ABSTRACT

This chapter builds on field observation and experimentation in cities in developed and developing countries, and an ongoing collaboration between researchers in Chile, India, Canada, the United States and Europe. Our positionality combines experience with activism, planning, transport engineering and architecture, the fields in which we work.

Although urban transport systems are socio-technical hybrids, in practice they are seldom treated as such. Despite 50 years of contestation, transport engineers and planners have imposed a global system of “automobility” (Beckmann, 2001; Sheller and Urry, 2000) on cities in both the North and in the South. Perhaps the most evident result is the way that transport systems today reinforce exclusion, as highways segregate and isolate large communities of low-income families or slice through traditional neighbourhoods, expropriating current residents in favour of highways, subways and other transport infrastructure. Planning for the mobilities of a powerful minority traps the majority, generating multidimensional immobilities that threaten human, social and urban development.
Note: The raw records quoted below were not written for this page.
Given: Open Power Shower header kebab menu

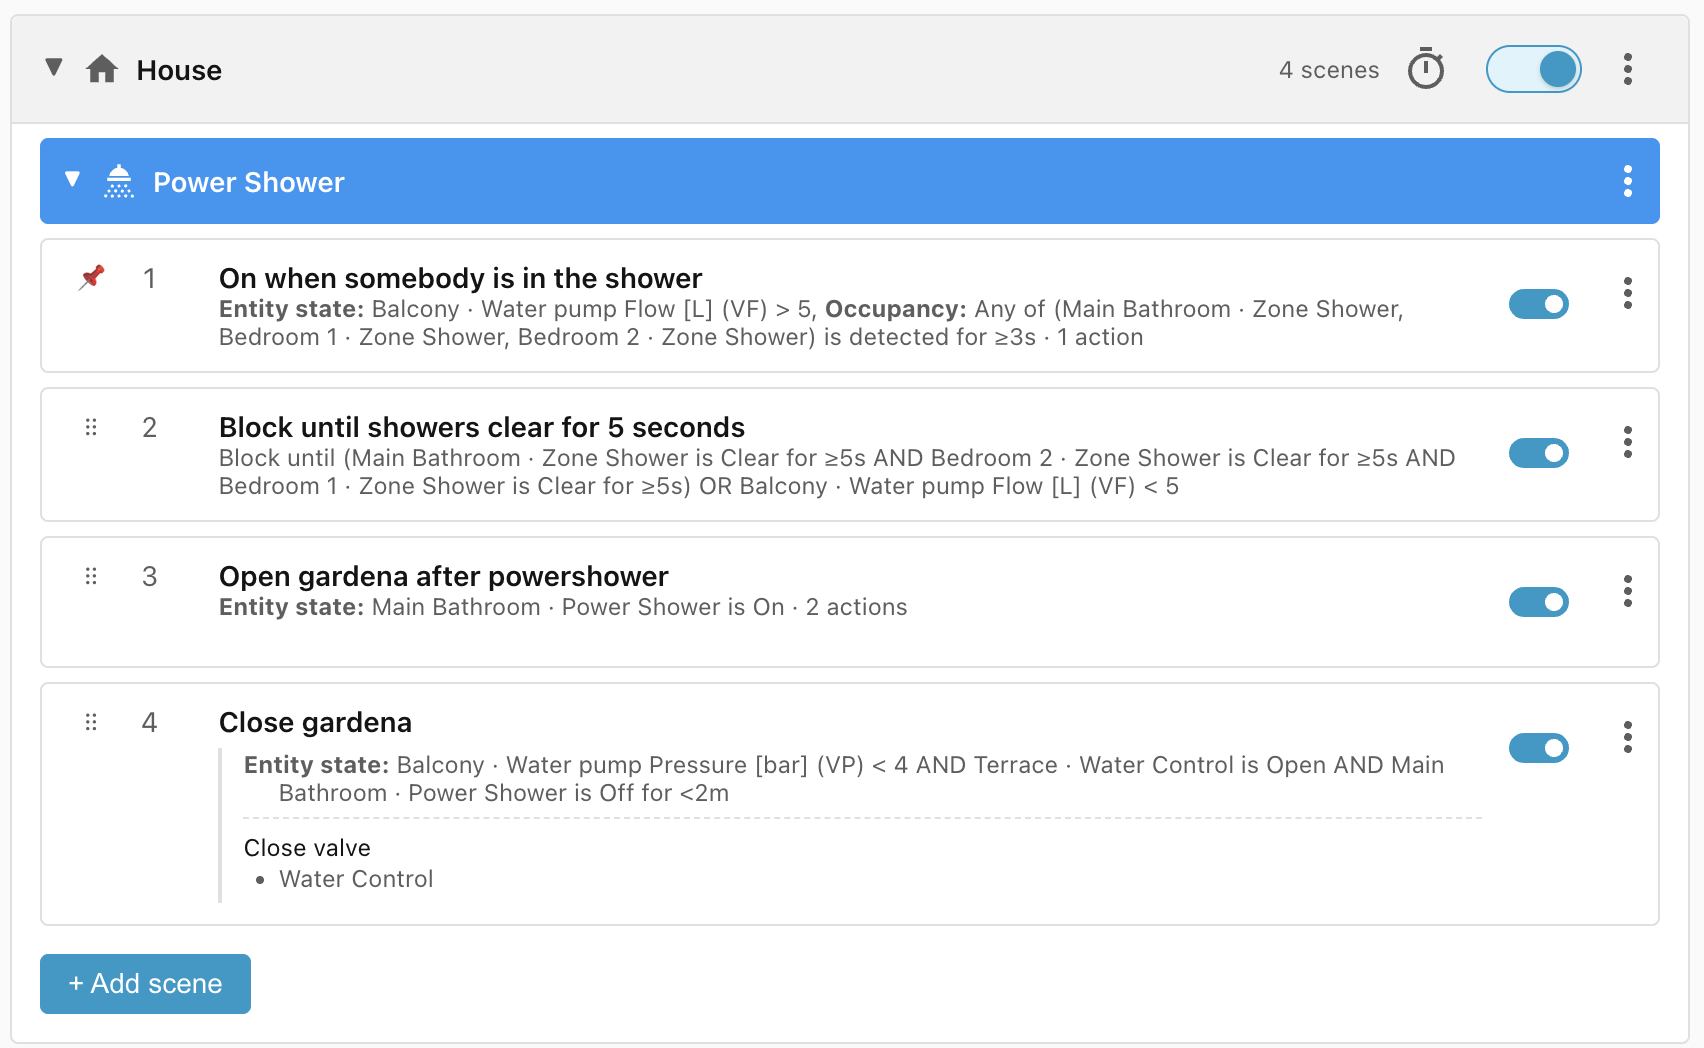Looking at the screenshot, I should tap(1628, 181).
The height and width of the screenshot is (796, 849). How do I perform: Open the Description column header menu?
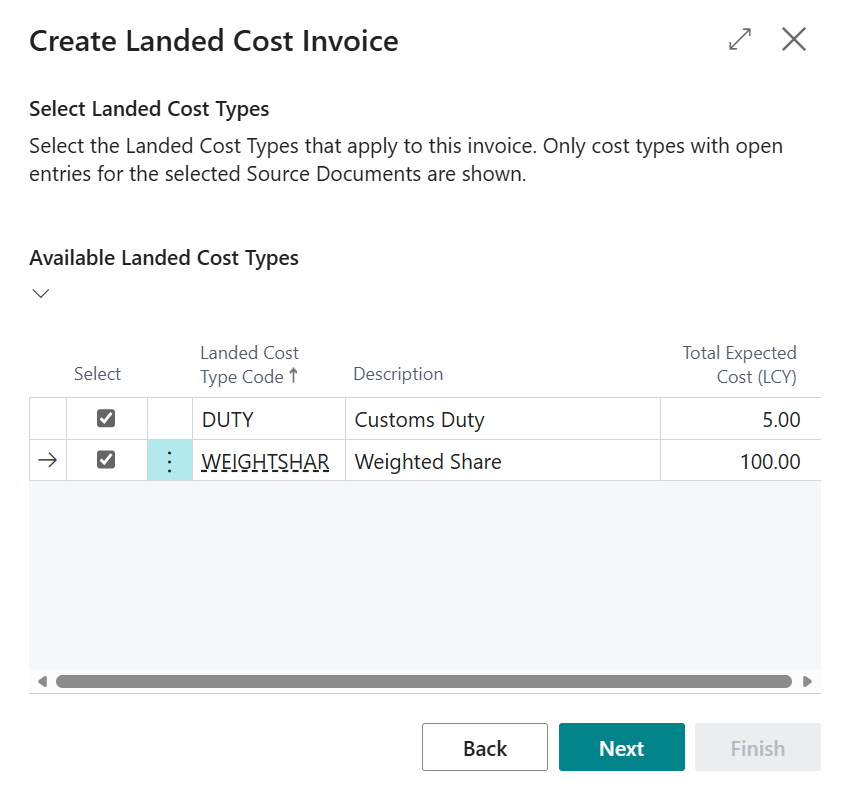(x=398, y=374)
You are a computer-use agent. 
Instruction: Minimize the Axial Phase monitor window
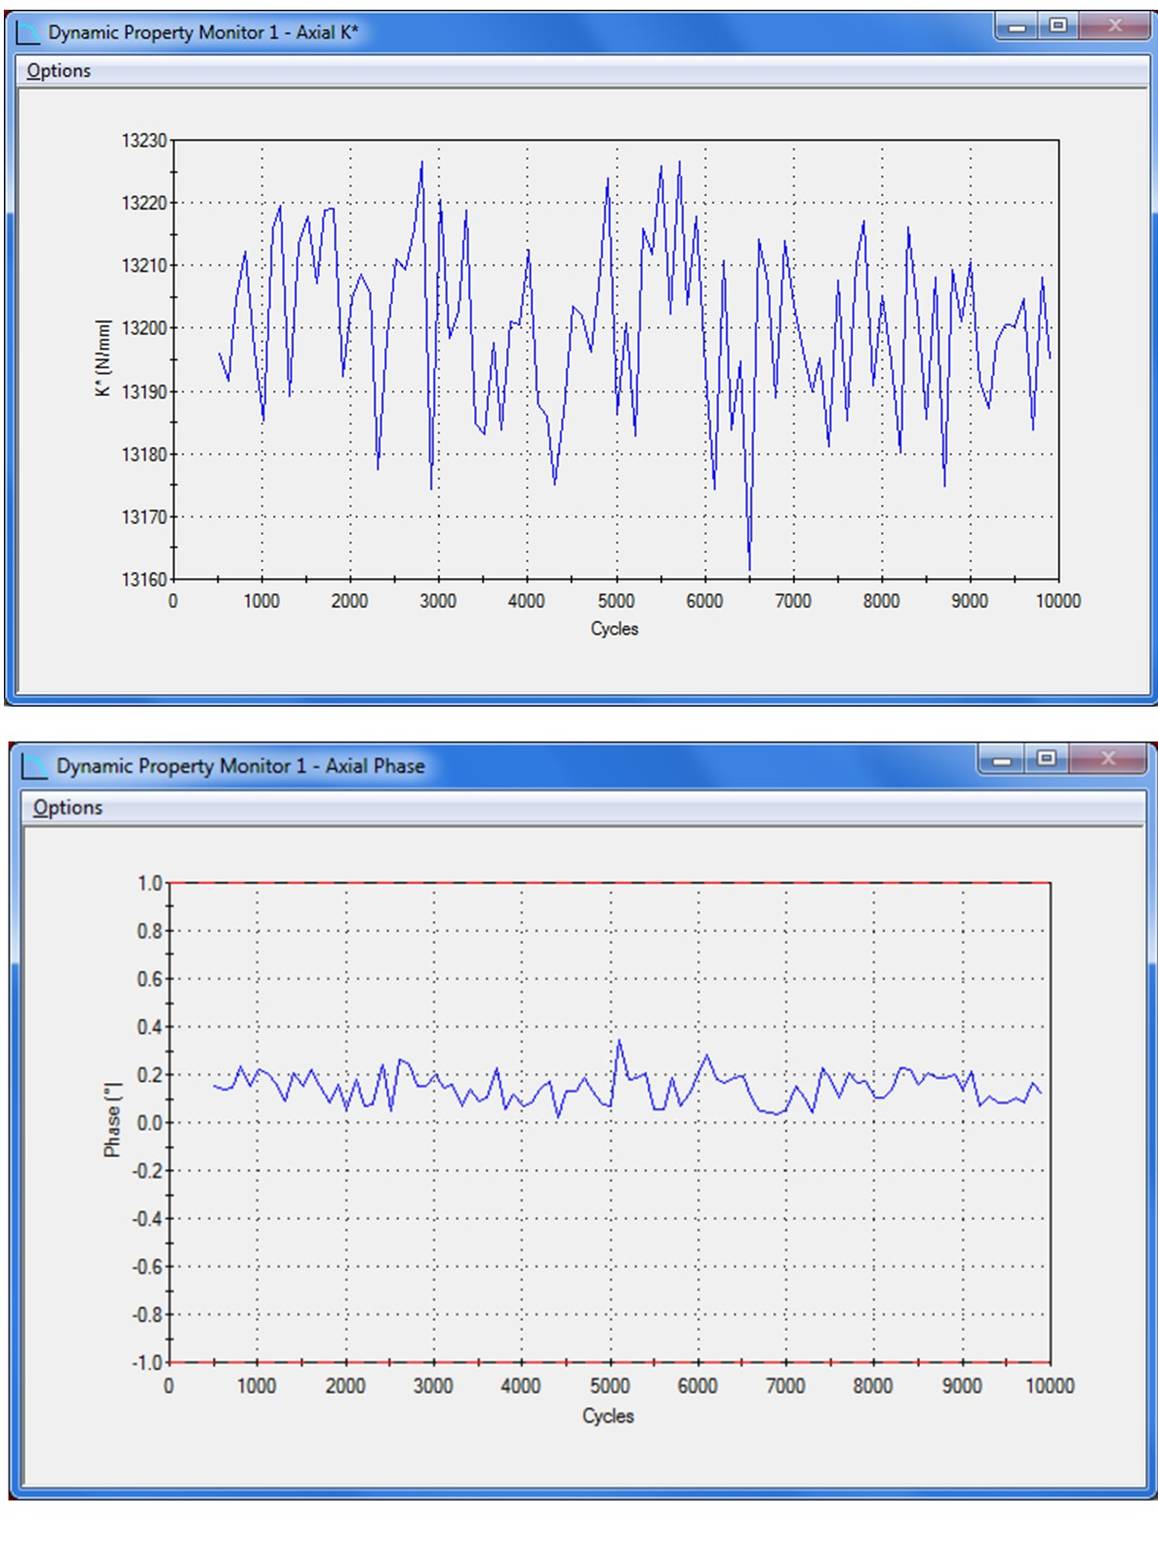(x=1001, y=760)
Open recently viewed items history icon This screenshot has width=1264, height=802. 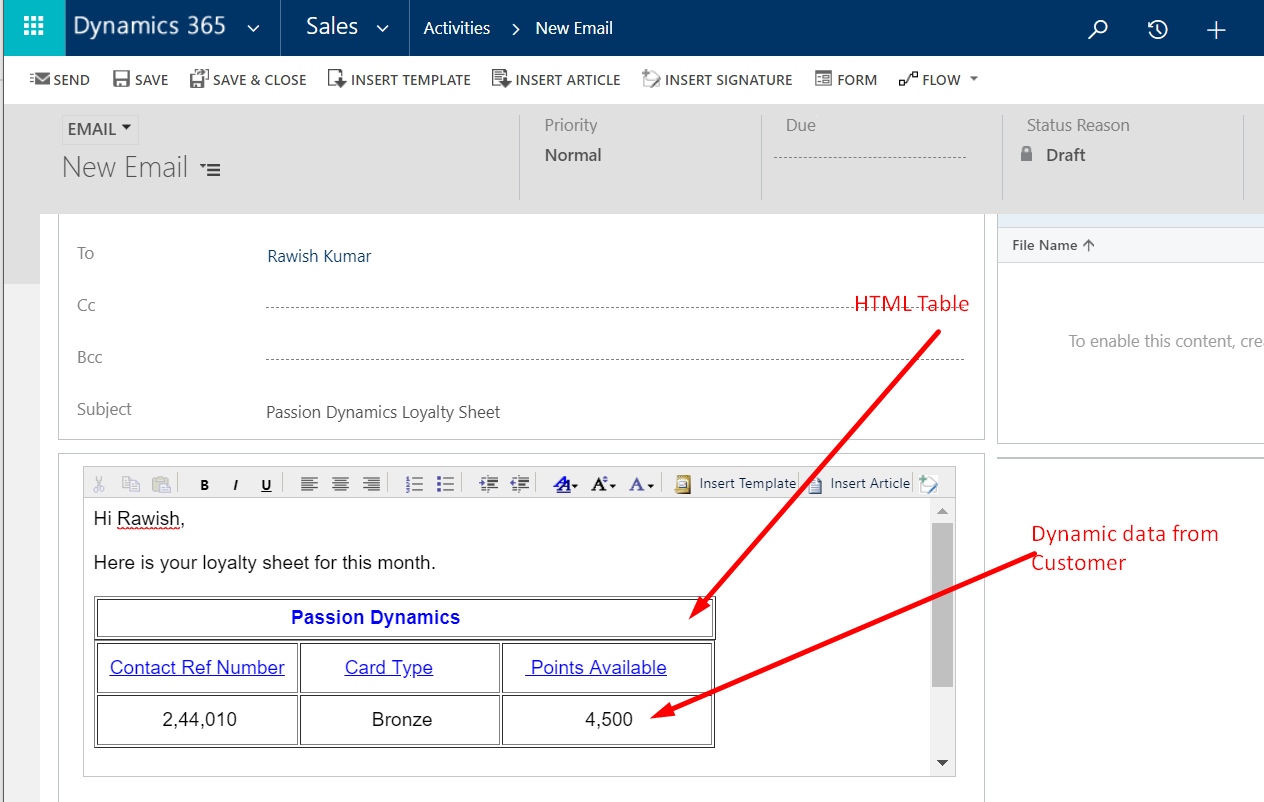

This chapter explores a richer palette of definitions of “social” sustainability particularly as it relates to this (im)mobility paradox, highlighting the role of social agency for justice and equity as neglected, but crucial. We develop and use a framework to study how actions by “ecologies of actors” in specific niches of “transport mode ecologies” realize social sustainability through battles for social justice in transport policies, in Delhi (India) and Santiago (Chile).

In these experiences with transport-related conflicts, political agency emerges among grassroots organizations. As they interact with academic, governmental, public, other citizen and private actors, people challenge limited interpretations of economic or environmental sustainability, calling for new ways of co-creating sustainable mobilities for all, despite the global dominance of automobility.